Türkiye’de baba olmak, belki üzerinde en az durulan, fakat en çok da ihtiyaç duyulan konulardan biri. Bir yönüyle Doğulu bir toplum olan Türkiye’de babalar çocuklarıyla, annelere oranla daha mesafeli, otoriter bir ilişki içindedir. Oysa çocuğun dünyasında babanın işlevi, döllenmiş yumurtayla birlikte başlar. İşte Oya Güngörmüş Özkardeş bu çalışmasında, Türkiye’de çok az işlenen bir alana, babanın çocuğun gelişimindeki rolüne odaklanıyor. Annelik üzerine yapılan araştırmaların çokluğu düşünüldüğünde, Özkardeş’in babalık konulu çalışmasının ne denli büyük bir boşluğu doldurduğu da açık. Çocuğun eğitiminde babaların ikinci planda kalmasının nedenleri; hamilelik döneminden başlayarak baba-bebek arasındaki sürekli etkileşim ve babanın çocuğun zekâsını ve akademik başarısını nasıl etkilediği, kitaptaki bazı konular.

Sigmund Freud – Çocukta Fobinin Analizi (2011)

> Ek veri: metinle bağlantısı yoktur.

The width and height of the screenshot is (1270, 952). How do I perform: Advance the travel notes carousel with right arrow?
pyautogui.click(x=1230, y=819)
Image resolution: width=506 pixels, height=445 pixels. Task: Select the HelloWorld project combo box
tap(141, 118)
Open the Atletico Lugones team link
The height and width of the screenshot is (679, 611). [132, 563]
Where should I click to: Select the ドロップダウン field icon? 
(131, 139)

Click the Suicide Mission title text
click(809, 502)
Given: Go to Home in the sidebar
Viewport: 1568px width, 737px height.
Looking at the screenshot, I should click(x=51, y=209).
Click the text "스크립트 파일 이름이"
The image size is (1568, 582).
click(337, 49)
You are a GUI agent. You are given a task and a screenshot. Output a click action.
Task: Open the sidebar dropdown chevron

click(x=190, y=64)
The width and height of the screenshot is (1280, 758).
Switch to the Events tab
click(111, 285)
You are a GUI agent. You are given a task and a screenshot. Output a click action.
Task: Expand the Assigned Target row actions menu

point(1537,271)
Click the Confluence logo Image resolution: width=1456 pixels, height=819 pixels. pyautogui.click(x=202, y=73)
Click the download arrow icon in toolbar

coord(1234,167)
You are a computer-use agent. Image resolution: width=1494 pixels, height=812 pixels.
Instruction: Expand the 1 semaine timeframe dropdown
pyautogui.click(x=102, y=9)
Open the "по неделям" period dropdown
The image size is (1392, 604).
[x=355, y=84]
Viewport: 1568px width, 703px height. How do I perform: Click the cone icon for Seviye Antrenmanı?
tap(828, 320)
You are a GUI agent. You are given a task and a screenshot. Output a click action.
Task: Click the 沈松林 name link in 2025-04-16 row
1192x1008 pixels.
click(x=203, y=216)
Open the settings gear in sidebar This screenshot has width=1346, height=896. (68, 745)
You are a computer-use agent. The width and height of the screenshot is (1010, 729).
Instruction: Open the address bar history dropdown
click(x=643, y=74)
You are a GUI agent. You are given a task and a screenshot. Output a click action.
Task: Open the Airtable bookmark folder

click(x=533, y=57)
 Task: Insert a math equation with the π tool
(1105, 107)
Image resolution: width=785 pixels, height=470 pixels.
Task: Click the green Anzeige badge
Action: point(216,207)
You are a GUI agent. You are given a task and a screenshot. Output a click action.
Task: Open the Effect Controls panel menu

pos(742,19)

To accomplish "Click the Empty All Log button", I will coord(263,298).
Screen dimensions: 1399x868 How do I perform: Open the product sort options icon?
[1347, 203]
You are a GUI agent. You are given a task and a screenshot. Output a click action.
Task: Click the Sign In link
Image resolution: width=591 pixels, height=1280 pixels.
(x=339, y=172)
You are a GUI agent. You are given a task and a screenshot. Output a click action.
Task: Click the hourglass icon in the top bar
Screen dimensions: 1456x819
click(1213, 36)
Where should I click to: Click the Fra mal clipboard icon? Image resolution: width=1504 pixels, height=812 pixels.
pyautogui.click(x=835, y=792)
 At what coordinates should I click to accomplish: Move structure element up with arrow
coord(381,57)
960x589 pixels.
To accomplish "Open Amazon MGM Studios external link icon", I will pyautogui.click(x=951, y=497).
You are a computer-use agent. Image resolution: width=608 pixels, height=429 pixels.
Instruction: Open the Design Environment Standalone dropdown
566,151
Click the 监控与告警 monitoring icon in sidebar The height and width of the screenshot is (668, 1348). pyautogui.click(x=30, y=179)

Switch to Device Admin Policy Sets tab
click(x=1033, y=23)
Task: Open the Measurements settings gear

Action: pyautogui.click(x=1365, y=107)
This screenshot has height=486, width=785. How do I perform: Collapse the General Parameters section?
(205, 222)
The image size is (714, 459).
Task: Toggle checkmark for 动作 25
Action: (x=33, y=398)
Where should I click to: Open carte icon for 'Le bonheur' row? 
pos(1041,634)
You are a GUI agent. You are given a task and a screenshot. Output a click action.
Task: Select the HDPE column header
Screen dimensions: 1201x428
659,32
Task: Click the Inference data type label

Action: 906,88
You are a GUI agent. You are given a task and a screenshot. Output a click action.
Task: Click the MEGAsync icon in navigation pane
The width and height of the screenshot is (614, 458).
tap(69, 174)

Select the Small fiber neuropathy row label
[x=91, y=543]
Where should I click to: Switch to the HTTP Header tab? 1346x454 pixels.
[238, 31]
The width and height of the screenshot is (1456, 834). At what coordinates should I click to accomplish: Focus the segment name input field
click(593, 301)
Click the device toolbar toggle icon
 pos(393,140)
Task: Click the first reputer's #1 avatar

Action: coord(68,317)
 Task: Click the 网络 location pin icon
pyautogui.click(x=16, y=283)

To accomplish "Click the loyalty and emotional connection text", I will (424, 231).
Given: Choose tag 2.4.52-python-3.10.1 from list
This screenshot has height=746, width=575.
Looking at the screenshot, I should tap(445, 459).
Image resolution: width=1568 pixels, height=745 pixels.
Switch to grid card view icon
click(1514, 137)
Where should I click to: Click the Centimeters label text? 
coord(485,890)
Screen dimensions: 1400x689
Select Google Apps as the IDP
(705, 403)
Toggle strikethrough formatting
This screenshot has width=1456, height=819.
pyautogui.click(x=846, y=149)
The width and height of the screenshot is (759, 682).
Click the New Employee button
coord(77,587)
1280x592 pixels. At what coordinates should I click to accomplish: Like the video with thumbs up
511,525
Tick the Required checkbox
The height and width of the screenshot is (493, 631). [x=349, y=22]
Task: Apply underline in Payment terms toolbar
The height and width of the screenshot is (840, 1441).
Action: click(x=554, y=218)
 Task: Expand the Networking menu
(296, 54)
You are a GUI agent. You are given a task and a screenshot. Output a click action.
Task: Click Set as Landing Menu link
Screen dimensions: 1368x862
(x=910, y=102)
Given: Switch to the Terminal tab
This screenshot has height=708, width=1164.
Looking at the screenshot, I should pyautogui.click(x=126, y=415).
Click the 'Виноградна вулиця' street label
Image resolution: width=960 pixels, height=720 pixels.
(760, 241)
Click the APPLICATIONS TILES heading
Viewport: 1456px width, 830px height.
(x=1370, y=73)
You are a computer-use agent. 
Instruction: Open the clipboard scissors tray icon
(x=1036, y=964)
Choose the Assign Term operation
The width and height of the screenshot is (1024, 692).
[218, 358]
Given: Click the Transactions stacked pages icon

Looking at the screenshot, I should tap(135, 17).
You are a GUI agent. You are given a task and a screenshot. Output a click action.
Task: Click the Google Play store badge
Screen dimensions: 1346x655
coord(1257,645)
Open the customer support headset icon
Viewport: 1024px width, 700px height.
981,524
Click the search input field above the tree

  • ÇOCUKTA FOBİNİN ANALİZİ, Sigmund Freud, çeviren: Dilman Muradoğlu, Say Yayınları, psikanaliz, 158 sayfa

Sigmund Freud ‘Çocukta Fobinin Analizi’nde, Hans isimli çocuğun hastalığını ve tedavi sürecini anlatıyor. Hans’ın hastalığının ilk raporları, çocuk üç yaşındayken kaleme alınmış, tedavi süreci de beş yaşındayken sona ermişti. Hans deneyimi, Freud’un birçok çalışmasında karşımıza çıkar. Örneğin Freud, Hans’ın hastalığını takıntılar, semptomlar, anksiyete, totemizm, fobi, hayvan korkuları ve “Kurt Adam” vakası gibi konular bağlamında, farklı çalışmalarında irdelemişti. Burada, genel olarak çocukluk nevrozu bağlamında Hans’ın yaşadığı sorunlara odaklanan Freud’un yaklaşımı, çocuğun masumiyetini elinden almakla suçlanıp eleştirilmişti.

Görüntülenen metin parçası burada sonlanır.